Yesterday I made another purchase of gold despite me detailing here that it is still well above its historical average real (after inflation) price and real trend line price in US Dollars (GBP). The same also holds true for gold when priced in British Pounds (GBP). I made this decision after the monthly analysis of my retirement investing low charge portfolio detailed that I was still 0.8% short of my desired asset allocation.
So I have rebalanced by moving 0.8% from my cash holdings to gold despite my thoughts that gold could be overvalued according to historical values. I must also however note that when looking at gold in both USD and GBP it has also been a lot higher than this in real terms on previous occasions. I really have no idea which way gold will go in the future (like any of my investments) however a lot of governments out there are “bankrupt” and printing money must be very tempting. Note though that’s just an uneducated opinion and does not influence my investing decision.

● Information shown:

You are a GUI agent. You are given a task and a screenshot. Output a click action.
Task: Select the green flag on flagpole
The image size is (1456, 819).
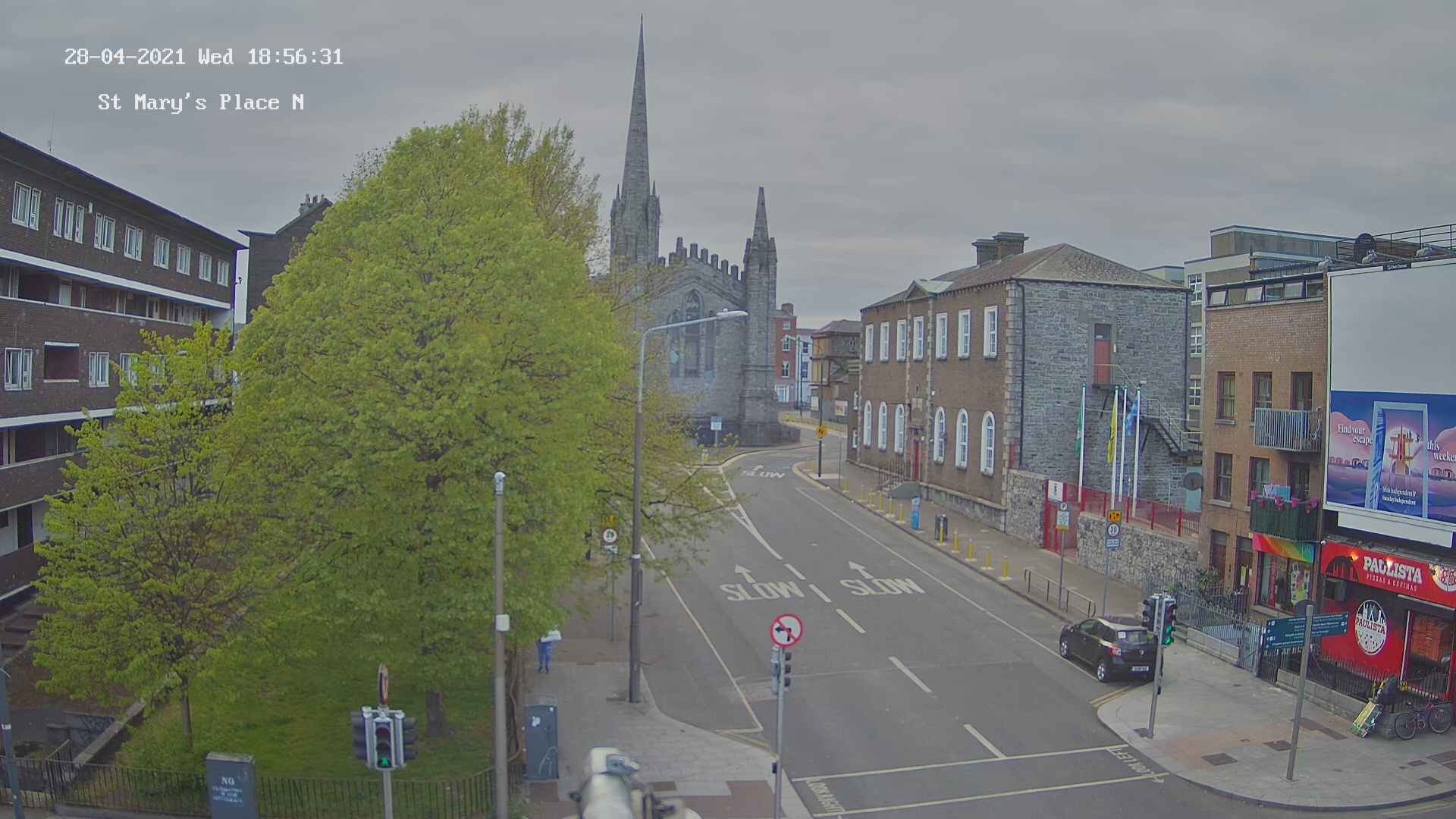coord(1081,431)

● Exercise instructions:
1 - From the passage on buying gold, copy out the part that begins with the words containing "Yesterday I made" and ends with "desired asset allocation.".
2 - According to the passage on buying gold, what share of the portfolio was shifted from cash holdings to gold?

● Worked answers:
1 -
Yesterday I made another purchase of gold despite me detailing here that it is still well above its historical average real (after inflation) price and real trend line price in US Dollars (GBP). The same also holds true for gold when priced in British Pounds (GBP). I made this decision after the monthly analysis of my retirement investing low charge portfolio detailed that I was still 0.8% short of my desired asset allocation.

2 - 0.8%